GitHub guidelines
Writing open and reproducible code is an essential part of computational biology research. We adhere to a strict set of organisational and stylistic conventions to maximise code reuse by lab members, improve analysis rigour, and reduce the amount of code clean-up needed before paper submission. These standards are meant for general data analysis repositories that would accompany a publication, not for published software tools.
Initialising a new repository
Create a new repository within the Ewald Lab GitHub Org with the following specs:
- Use the Ewald Lab analysis repo template
- If it's a project driven primarily by you, the repo name should be YEAR_MONTH_LASTNAME_SHORT_DESCRIPTION, for example 2025_08_Ewald_TimeDynamics
- If it's a large collaborative project, use the name of the collaboration instead of your name, for example 2025_08_OASIS_CellPainting
- Make sure the repository is set to Private; this can be changed to Public after discussion with all team members, or upon publication
- Add the ewald-lab team to the repo as collaborators with 'Write' permissions
- Add the ewald-lab-admin team to the repo as collaborators with 'Admin' permissions (this is just Jess for now)
- Set the license to CC0
- Make sure you include a .gitignore with the type set to the main programming language that you will use (likely Python or R). Add .DS_Store exclusions to the .gitignore
- Populate the README.md in the directory root with a short (few sentences) description of the overall purpose of the project. Over time, explanations of the analysis components will be added to this file.
Repository structure
Each repository should have one or more 'analysis module' directories in the root. A common set of modules for a simple project could be 00.data_download_exploration/
, 01.analysis_pipeline/
, and 02.downstream_analysis/
. Within each module will be the following sub-directories:
inputs/
: any input data files that were retrieved from external sourcesanalysis/
: scripts and notebooks used to process and analyse the dataoutputs/
: intermediate data and results tables (ie. norm_filtered.parquet or perturbation_stats.csv)figures/
: figures produced by the analysis scriptsinstall_env.sh
: bash script for installing and activating the Python or R environmentrequirements.txt
: list of dependencies (package name and version) for the environment
Files in the analysis folder should be numbered based on the order in which they should be executed (ie. 00.download_data.py, 01.descripe_exp_design.py, 02.filter_normalize.py, etc). You'll notice that there is a separate environment for each analysis module. This helps keeps environments more lightweight, hopefully reducing dependency conflicts across the entire repository.
Repository as a lab notebook
If you encounter an issue with the data, an open question that needs discussion, or generate cool results, please describe these in GitHub issues within the repository and tag Jess or other team members instead of sending an email. This keeps a clear record of all project-related troubleshooting, questions, and milestones.
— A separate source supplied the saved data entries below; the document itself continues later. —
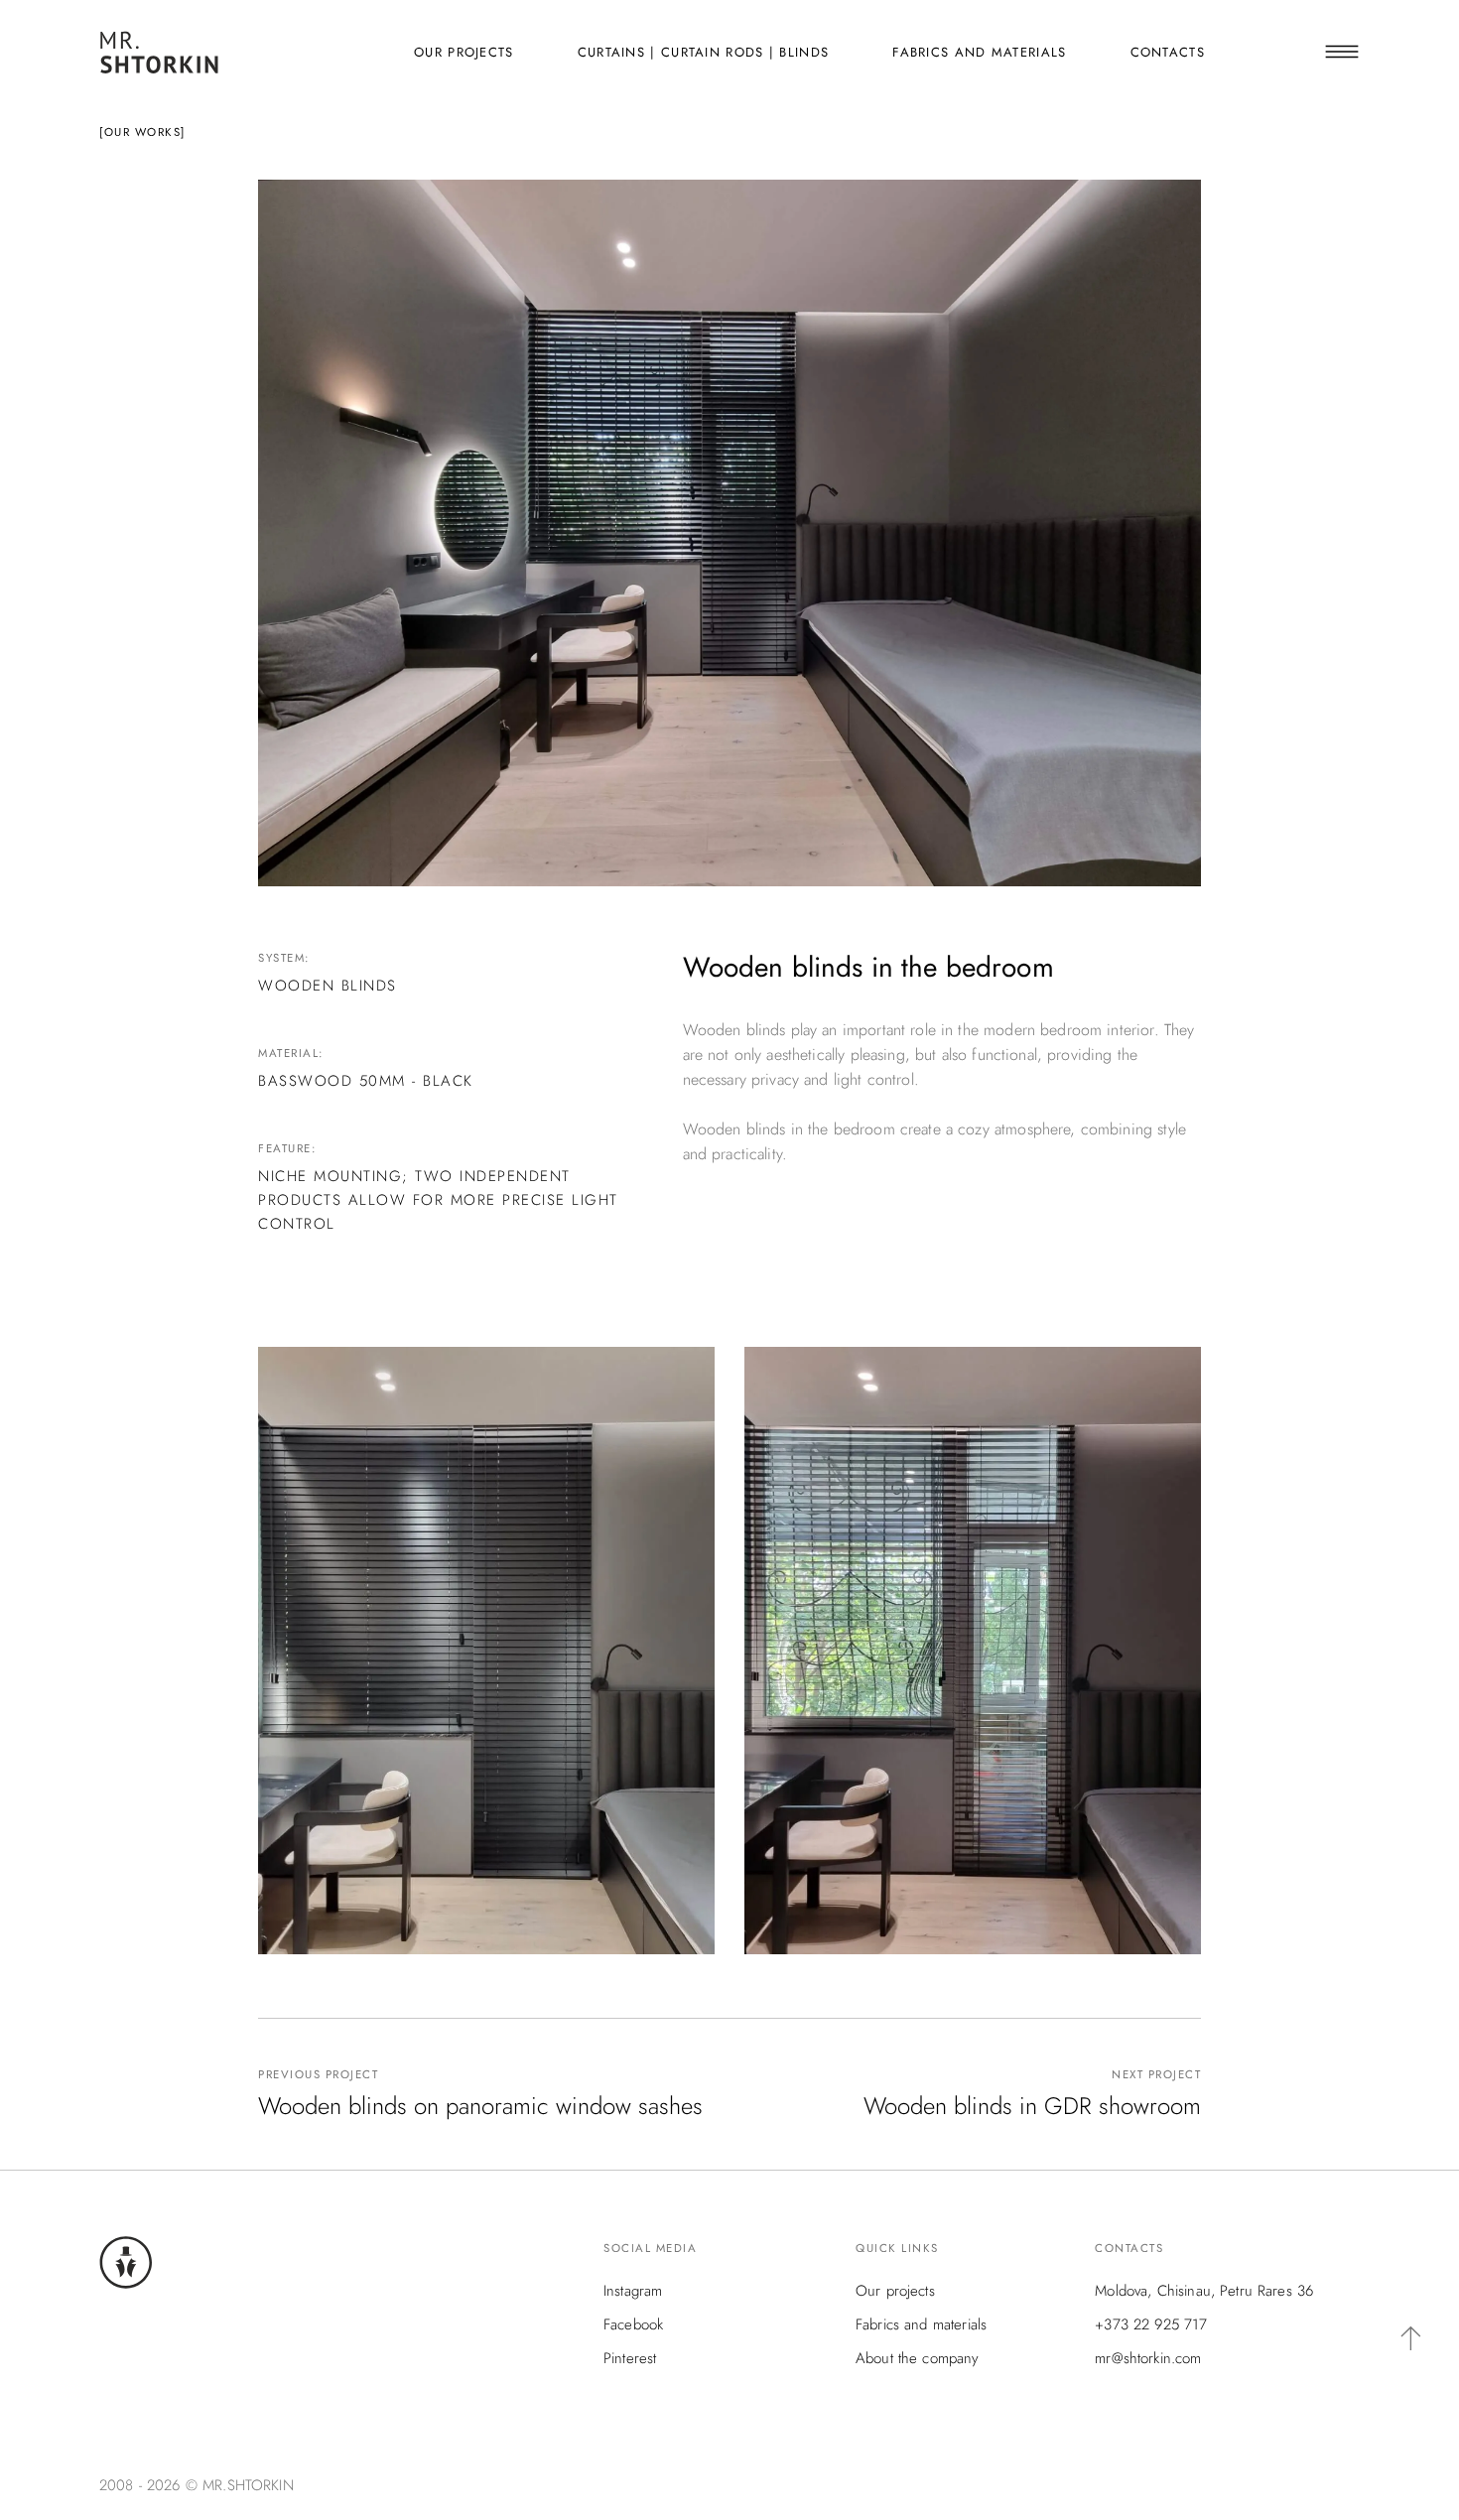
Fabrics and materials (979, 52)
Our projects (464, 52)
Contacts (1167, 52)
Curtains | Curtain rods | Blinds (704, 52)
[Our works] (142, 132)
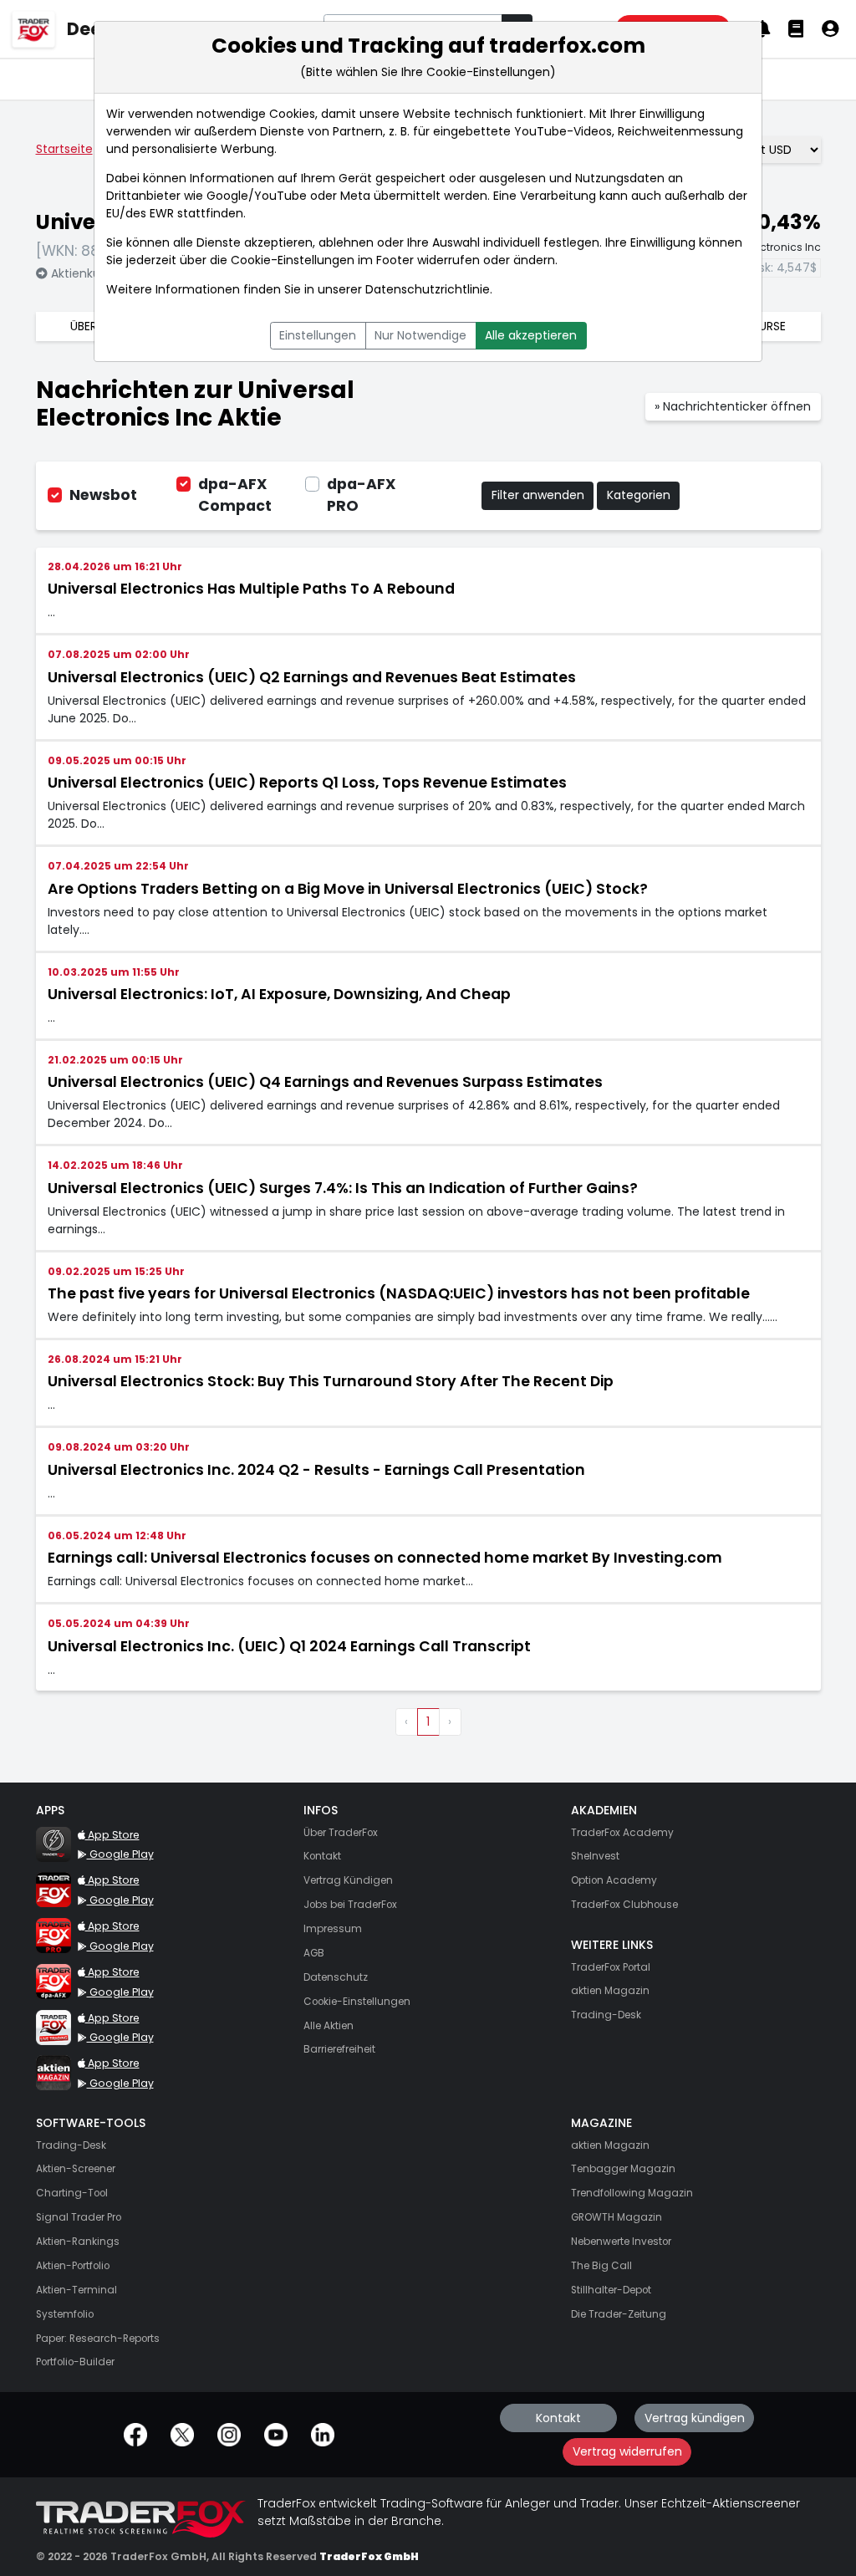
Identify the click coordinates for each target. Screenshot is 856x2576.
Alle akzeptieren (531, 335)
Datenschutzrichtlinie (427, 289)
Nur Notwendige (420, 335)
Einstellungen (317, 335)
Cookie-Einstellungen (292, 260)
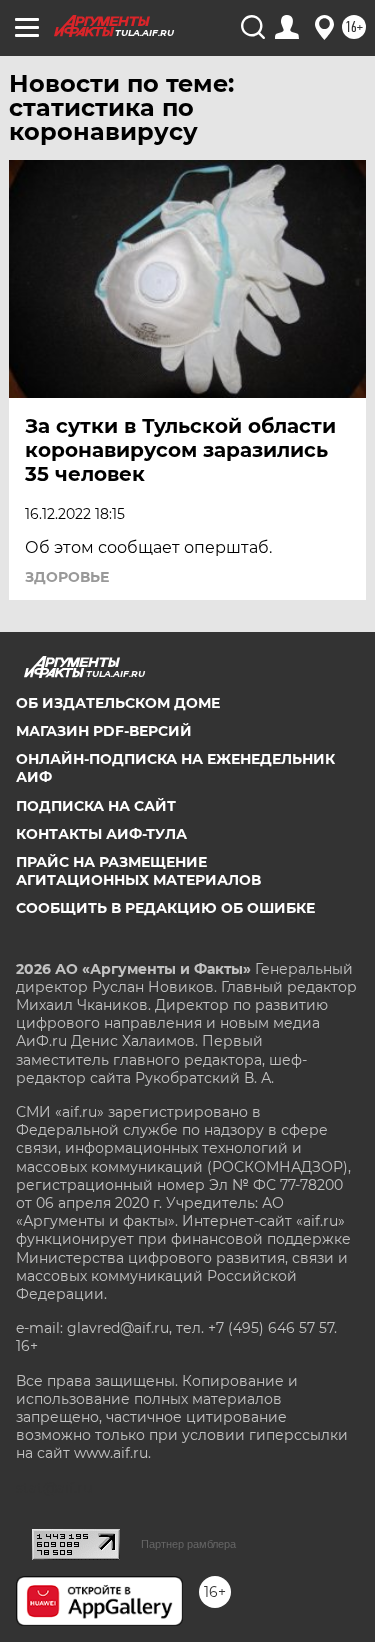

This is very helfpul for onboarding new team members to help out with the project, or for reminding ourselves of the reasons why particular decisions were made - this becomes very important for multi-year projects! The only exceptions are discussions that require confidentiality (use email) or quick reminder-type questions (use Slack). Keep in mind that most repositories will be made public eventually, including all associated GitHub Issues, so this is extra motiviation to keep things professional.
NextFlow
The bulk of your analysis will likely by in the xx.analysis_pipeline
module. Ideally it will be implemented using NextFlow. Pipeline orchestration software like NextFlow or Snakemake have a bit of a learning curve, but make running complex pipelines, reproducing them, and experimenting with different parameters or steps much, much, much easier in the long run. We chose NextFlow because this software is officially supported by EBI IT, so there are dedicated training sessions and lots of institutional knowledge on how to make it work well with the EBI cluster.
General principles
- Only use relative paths (ie. "../inputs/counts.tsv", not "Users/jewald/project_repo/00.data_exploration/inputs/counts.tsv").
- If changing analysis parameters from their default, give them a name and define them at the top of the script or notebook (ie.
corr_threshold = 0.8
). - Enforce linear progression through modules and through scripts within modules - a module or script should never depend on results produced by a module or script with a higher number. Strictly adhering to this organisation makes it easier for new people (or future you, during paper revisions) to understand what was done.
- Do not read in the same input data multiple times per script - this is usually an indication that you should split the analysis into two parts and start another script.
- Do not mix analysis inputs and outputs - the input folder should be reserved for external inputs. Intermediate results should be written to the outputs folder. Take care to give your outputs sensible names so that it's relatively easy for an outsider to guess the contents of the files.
- Only very small input tables should be committed to the GitHub repo. For larger input files, include a download_XXX.sh file that fetches the data from an online repository or use symlinks to an external storage location on the cluster. If downloading data from online, download to a subdirectory in the inputs dir (ie. inputs/raw_profiles/) and add the subdir to the .gitignore.
- If using Jupyter notebooks, avoid committing printed out dataframes or variables, unless it is a highly meaningful result. For example print(df) is usually not helpful, but print(f"There were {num_sig} significant perturbations") could be a useful reference.